## Ausgewählter Text
★ ★ ★ ★ ★ ★ ★

Stahmann schreibt während Drogendebatte ungerührt Weihnachtskarten
Politiker sind – Menschen. Häufig genug auch in einer nahezu bemitleidenswerten Rolle. Wobei sie diese bewusst eingehen. Sie müssen sich alle vier Jahre wählen lassen. Sind gegebenenfalls Watschenmann/-frau für uns alle. Aber: Mensch zu sein, kann nicht bedeuten, dass ich als Sozialsenatorin an der Bürgerschaftsdebatte über das Drogen-Elend am Hauptbahnhof teilnehme – und lange Zeit stumpf Weihnachtskarten schreibe. Zum Wochenende, liebe Leserinnen und Leser, geht’s mal um ein Randthema, das aber durchaus Wirkung entfaltet. Frage: Wie dumm – freundlicher: unbedarft – dürfen Politiker sich verhalten?
Fangen wir mit Sozialsenatorin Anja Stahmann (Grüne) an. Danach geht’s noch um einen sozialdemokratischen Kevin.
Anja Stahmanns Ressort ist nicht nur dafür verantwortlich, dass wir über 500 unbegleitete minderjährige Ausländer oberhalb der Bremer Quote mit entsprechenden Kosten in der Stadt haben, sondern: Stahmanns Behörde hat zusammen mit den Ressorts für Gesundheit, Inneres und Bau die per Senatsbeschluss festgelegte Aufgabe übernommen, das Drogenelend am Hauptbahnhof zu beenden, mindestens zu lindern.
Die CDU-Opposition hatte das brisante Thema jüngst für die Landtagssitzung in einer Aktuellen Stunde aufgerufen. Über die Debatten-Inhalte konnten Sie sich in den Medien informieren.

★ ★ ★ ★ ★ ★ ★

## Schriftliche Aufgaben
1. Mit welchen Ressorts hat Stahmanns Behörde laut dem Text über Anja Stahmann die Aufgabe übernommen, das Drogenelend am Hauptbahnhof zu beenden? Nenne alle.
2. Übersetze den Satz „Sie müssen sich alle vier Jahre wählen lassen.“ aus dem Text über Anja Stahmann ins Englische.
3. Wer hatte das Thema laut dem Text über Anja Stahmann für die Landtagssitzung in einer Aktuellen Stunde aufgerufen?

★ ★ ★ ★ ★ ★ ★

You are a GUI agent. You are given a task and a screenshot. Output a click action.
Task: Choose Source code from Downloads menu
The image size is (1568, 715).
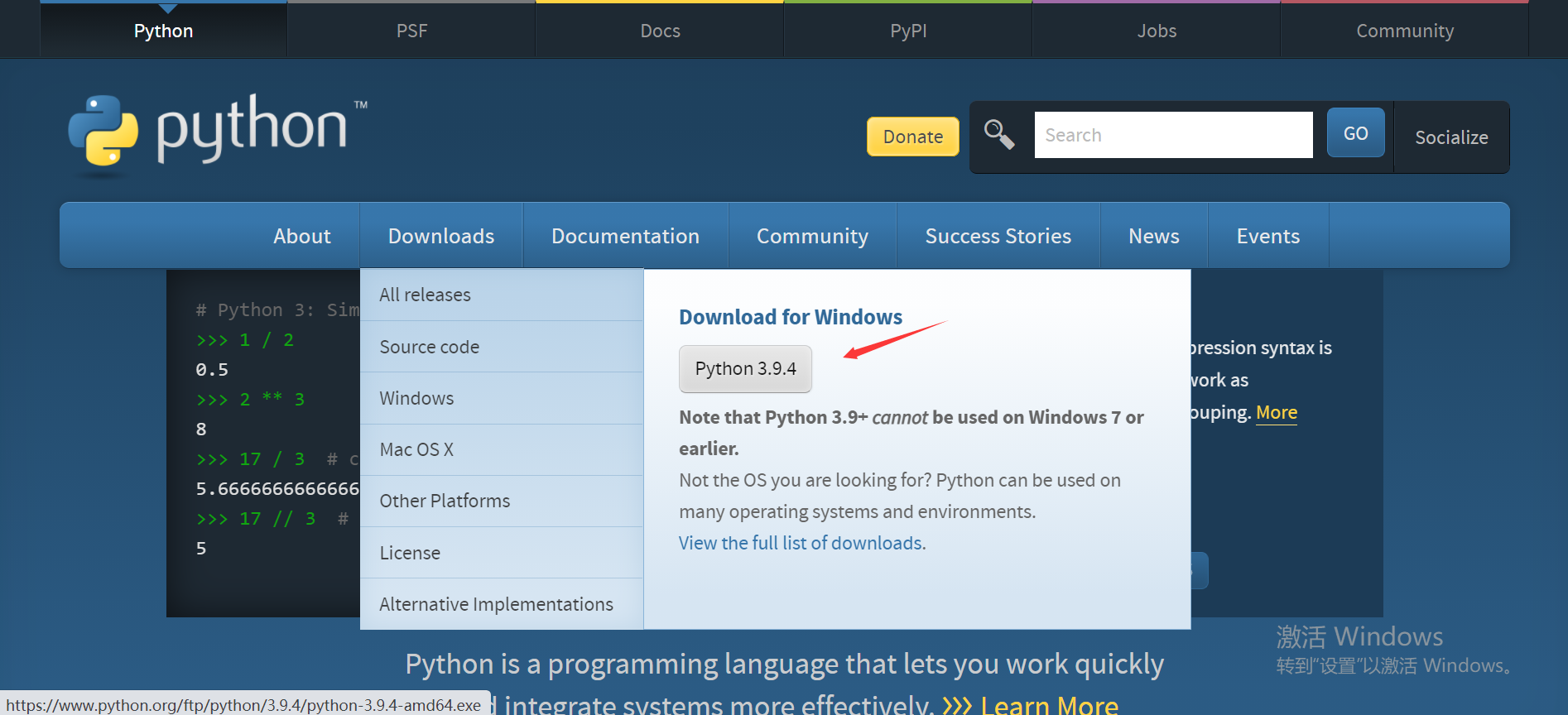pos(429,347)
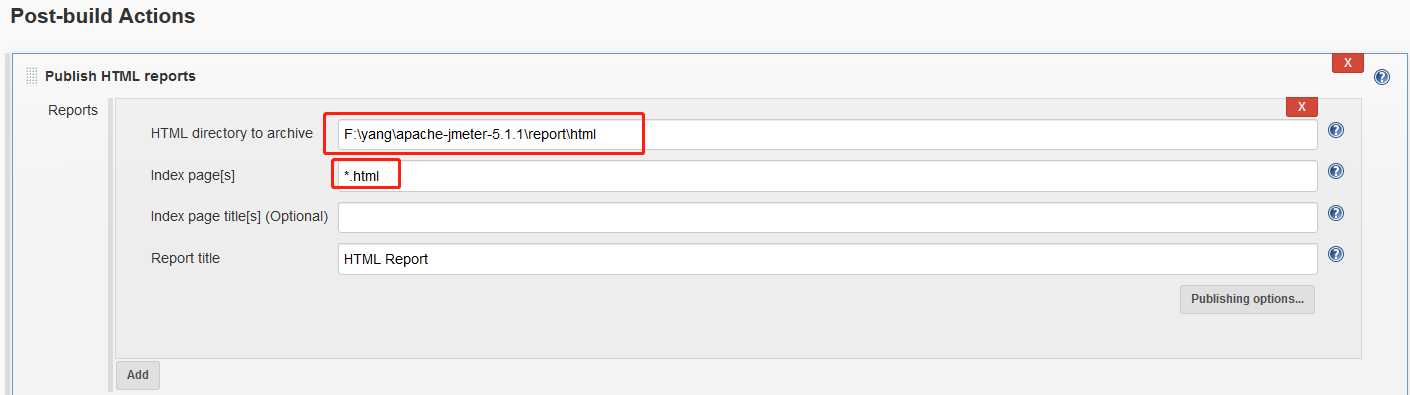This screenshot has width=1410, height=395.
Task: Show help for Index page title[s] field
Action: coord(1335,213)
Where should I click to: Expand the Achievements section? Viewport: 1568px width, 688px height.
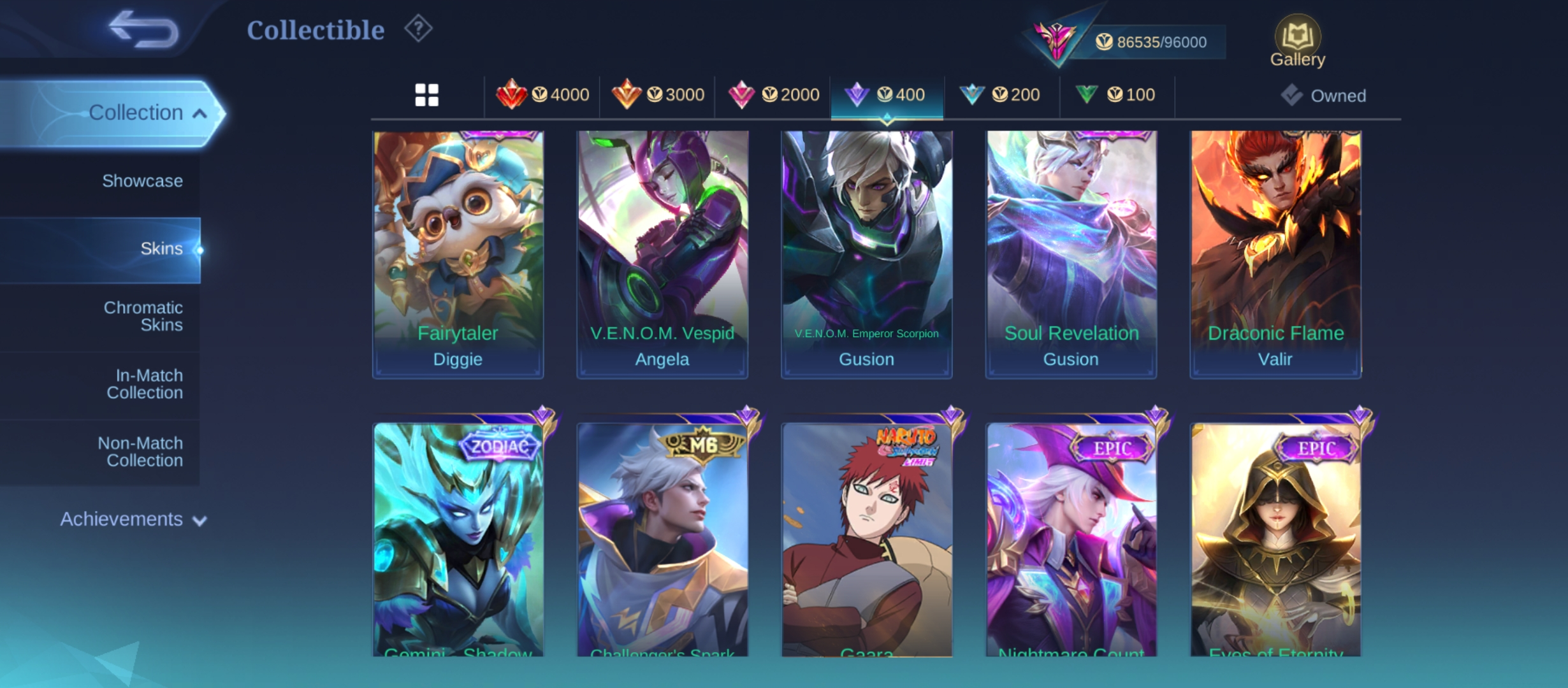(133, 520)
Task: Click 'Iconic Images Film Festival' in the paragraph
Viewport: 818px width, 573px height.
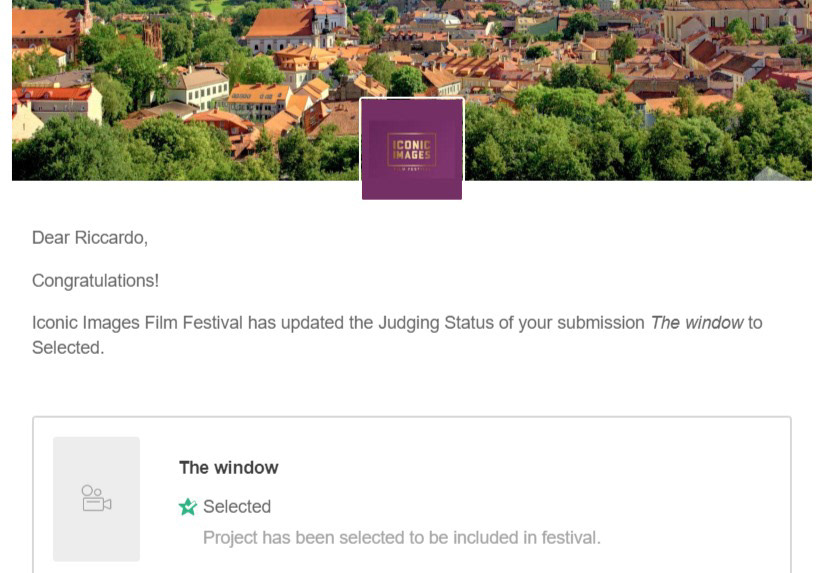Action: coord(130,323)
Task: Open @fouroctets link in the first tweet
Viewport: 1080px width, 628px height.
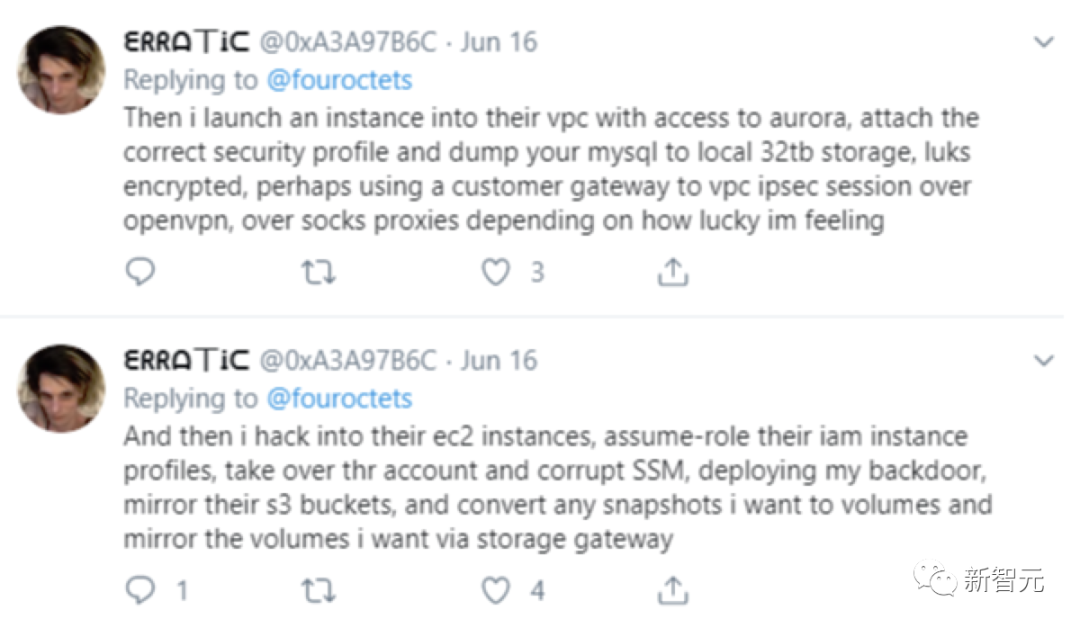Action: pos(339,80)
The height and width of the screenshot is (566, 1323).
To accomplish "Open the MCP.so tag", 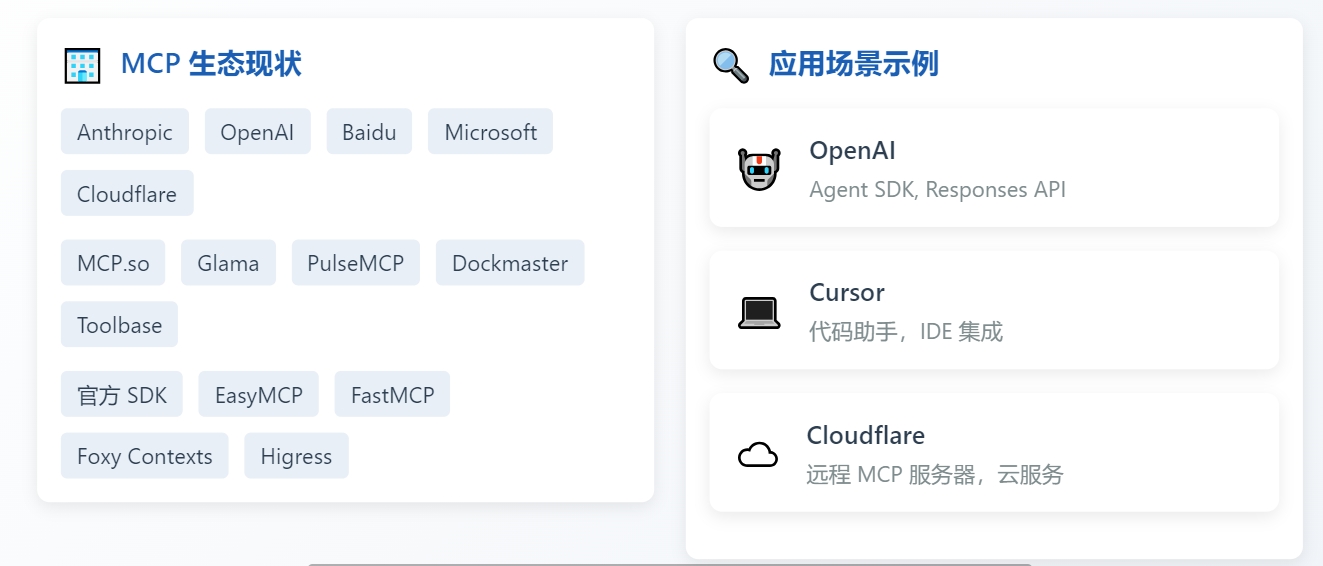I will pos(113,263).
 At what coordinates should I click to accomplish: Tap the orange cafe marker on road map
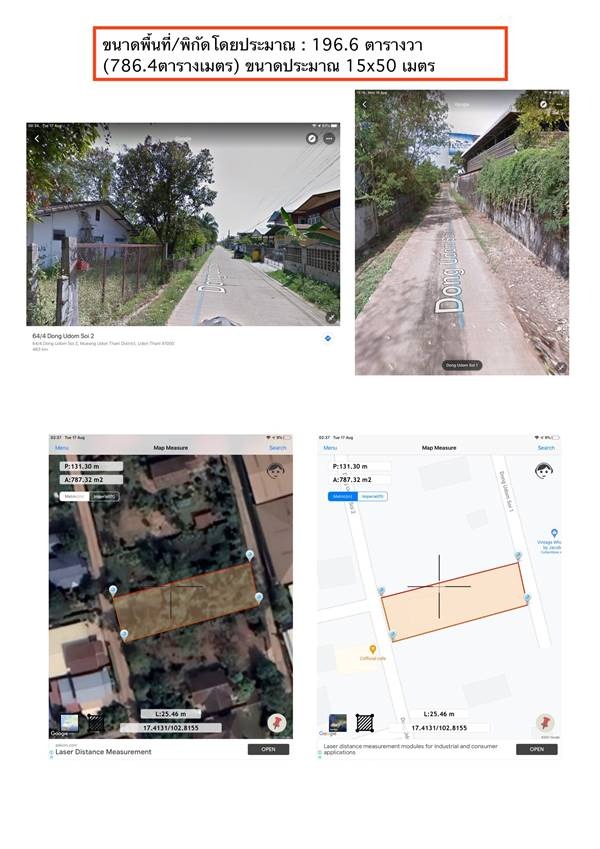(373, 649)
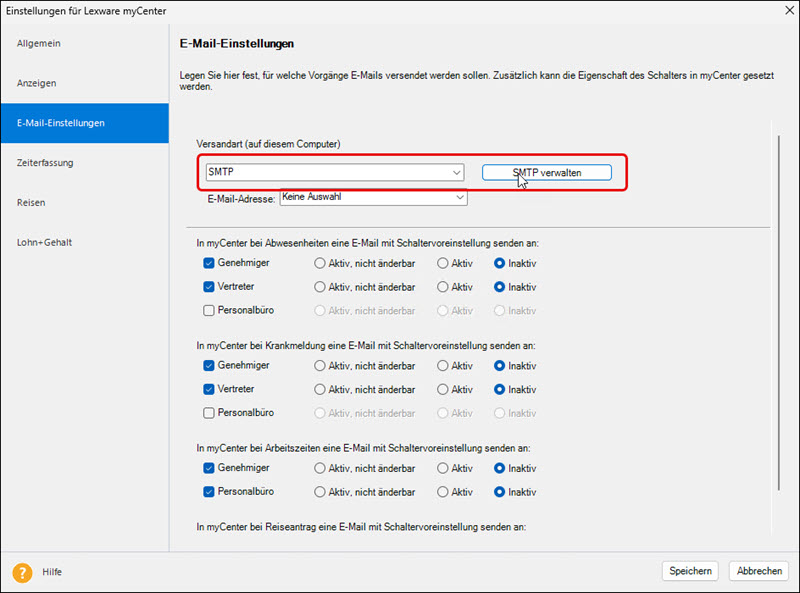
Task: Uncheck Vertreter under Krankmeldung
Action: [209, 389]
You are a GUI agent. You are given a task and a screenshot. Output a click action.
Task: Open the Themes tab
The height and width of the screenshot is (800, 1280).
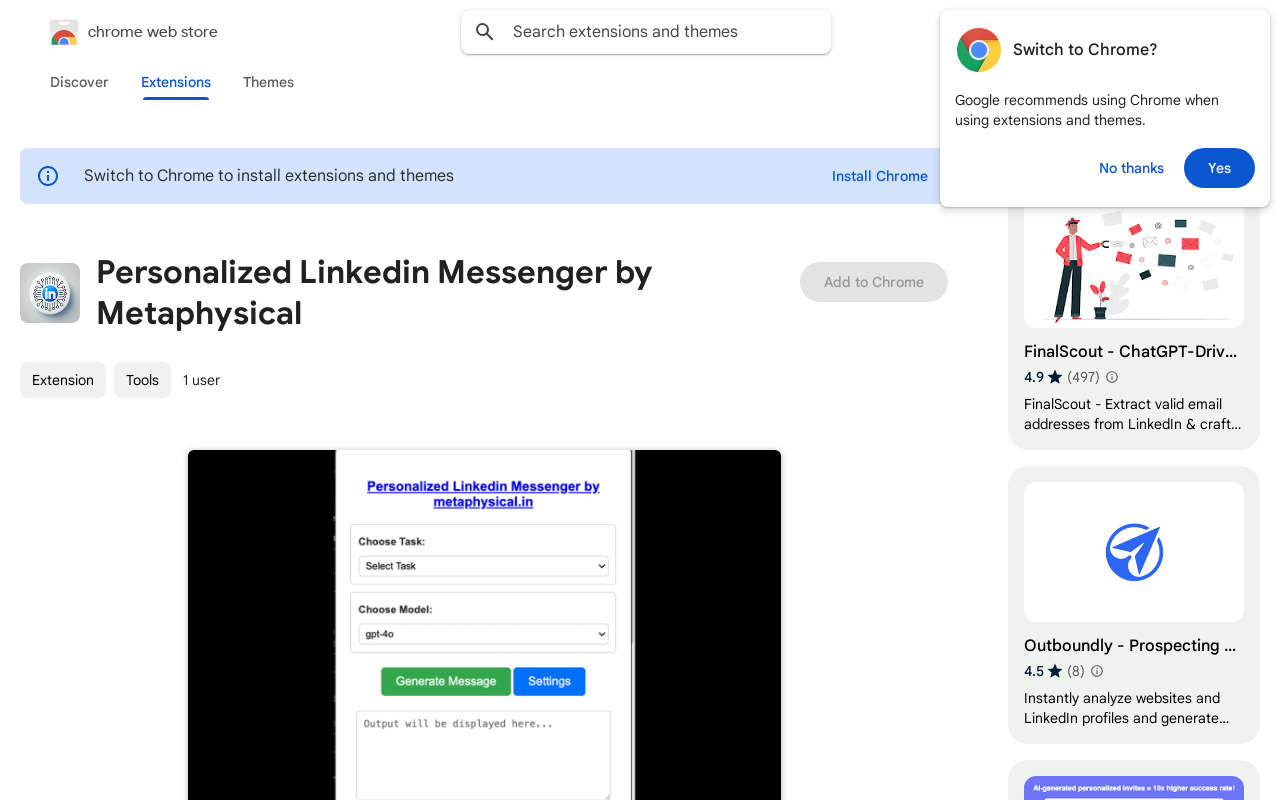click(x=268, y=82)
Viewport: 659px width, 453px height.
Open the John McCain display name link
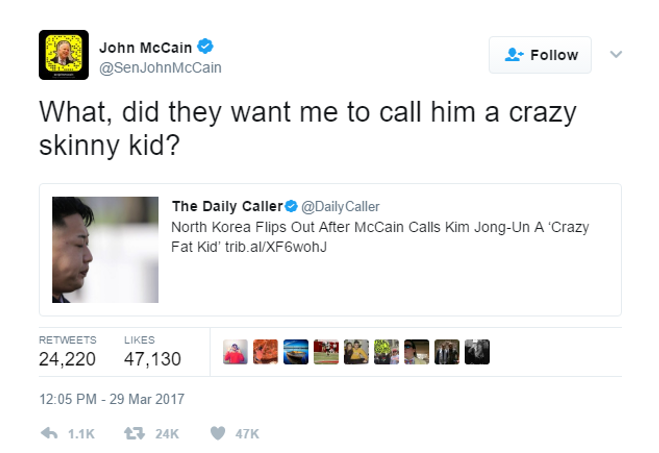[x=145, y=46]
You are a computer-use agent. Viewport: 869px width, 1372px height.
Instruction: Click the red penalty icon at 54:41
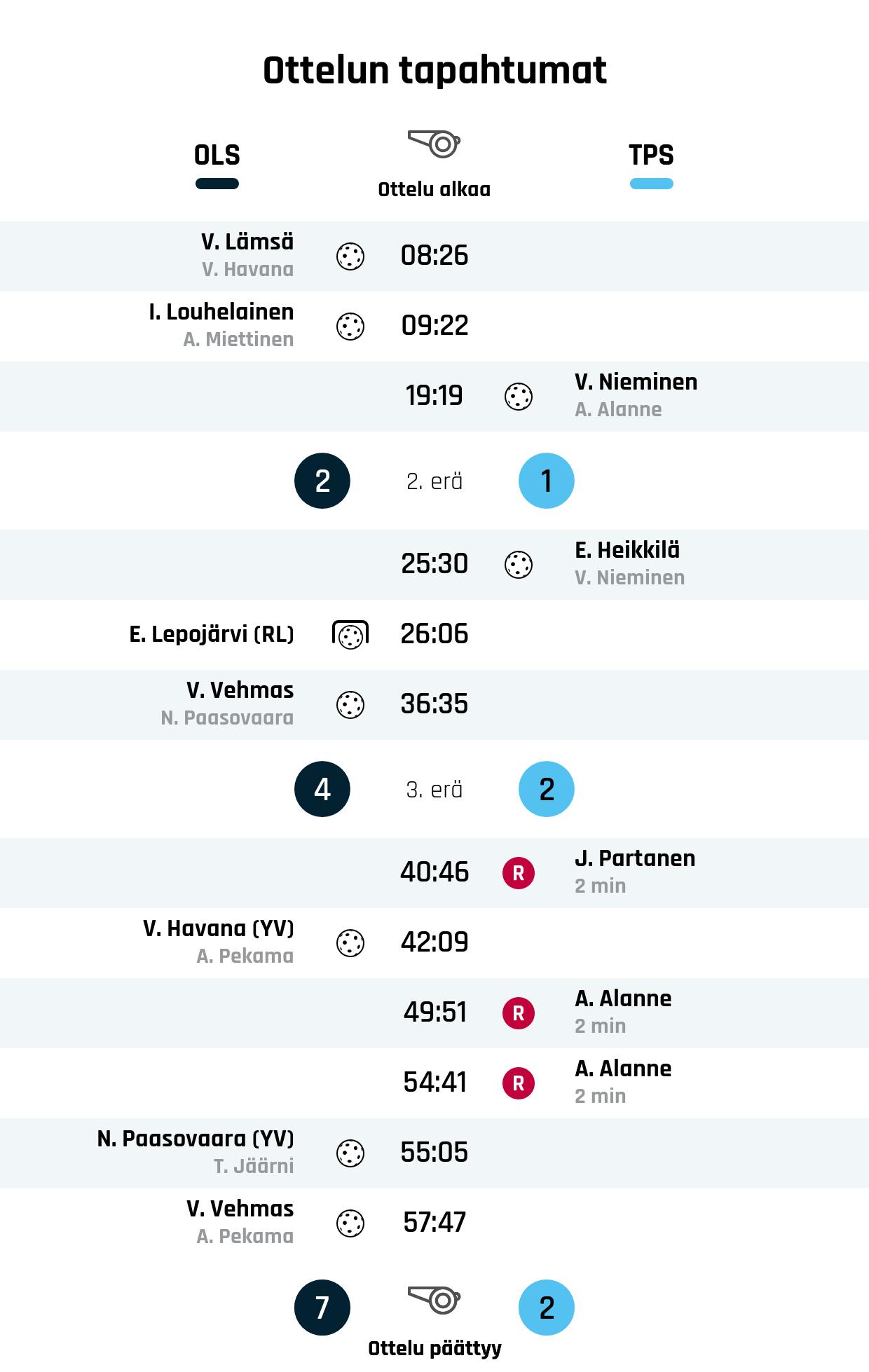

★ ★ ★ ★ ★ ★ ★

## Ergebnisse je Aufgabe
1. Gesundheit, Inneres, Bau

2. They have to stand for election every four years.

3. Die CDU-Opposition.